#### TEXT PASSAGE ####
Teacher Protests:   California:  Oakland School District and the teachers union are still at odds over negotiating distance learning for the fall.  The district is proposing more time than the union for live (synchronous) instruction, as well as recorded lessons or other assignments (asynchronous) at all grade levels.

Colorado:   Parents agonize over decision about schools— especially those who feel they have no choice. "A lot of parents either are essential workers or they don’t have a flexible job,” Warstler said. “I wish the schools would try to create a more flexible plan for students. Of course we care about the teachers. We don’t want them to get sick. But sometimes we don’t have an option. It’s even harder when parents are single.”

DOD:  Majority of DOD schools plan to reopen in person.  

Georgia:   
  • Gwinnett County Public School, the largest school district in the state, reported that 260 employees have tested positive.
  • A teenage boy lost both parents to COVID-19 just four days apart.
  • Dozens of people were outside the Cobb County Civic Center protesting the move by Cobb County Schools to open the fall session in a virtual-only format.
#### EXTRACTED INFORMATION ####
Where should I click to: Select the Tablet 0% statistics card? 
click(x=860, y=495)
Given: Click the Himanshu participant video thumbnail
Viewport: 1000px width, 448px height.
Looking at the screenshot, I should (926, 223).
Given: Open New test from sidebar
####
WHAT YOU SHOULD DO: Carry on the state-by-state roundup on school reopening and teacher protests, starting after its final Georgia item. None of the rows are required for this work.

EXPECTED ANSWER:
  • CDC study on COVID transmission within a Georgia camp. 260 campers and staff tested positive out of 344 test results available. Among those ages 6-10, 51% got the virus; from 11-17 years old, 44%, and 18-21 years old, 33%.  Important to note that this was an overnight camp where "The campers did a lot of singing and shouting; did not wear face masks; and windows were not opened for ventilation."  However the CDC did conclude that the virus “spread efficiently in a youth-centric overnight setting, resulting in high attack rates among persons in all age groups,” many showing no symptoms.
Maryland:  On Friday, Montgomery County health officials ordered that all private schools would be required to remain closed through October 1 and should instead start the school year online.  The order was criticized by private schools and the Governor.  It led to the Governor issuing an emergency order on Monday blocking the Montgomery county order.

Mississippi:  OpEd on the importance of closing the digital divide. "It is unacceptable that poverty has prevented our students from attending school fully this year."

Missouri:  
  • A group of parents within the have formed a “Reopen Springfield Schools” Facebook Group, planned a rally protesting the re-entry plans and three families are filing a lawsuit against the school.  "The lawsuit petitions the court for temporary injunctive relief against the reopening plan. It asks for families to have the right to allow kids to attend in-person classes for five days a week. Springfield’s plan allows kids to only attend classes two days a week with three days as virtual learning. The lawsuit focusses on kids with disabilities."
  • Republic schools superintendent Matt Pearce tested positive for COVID-19.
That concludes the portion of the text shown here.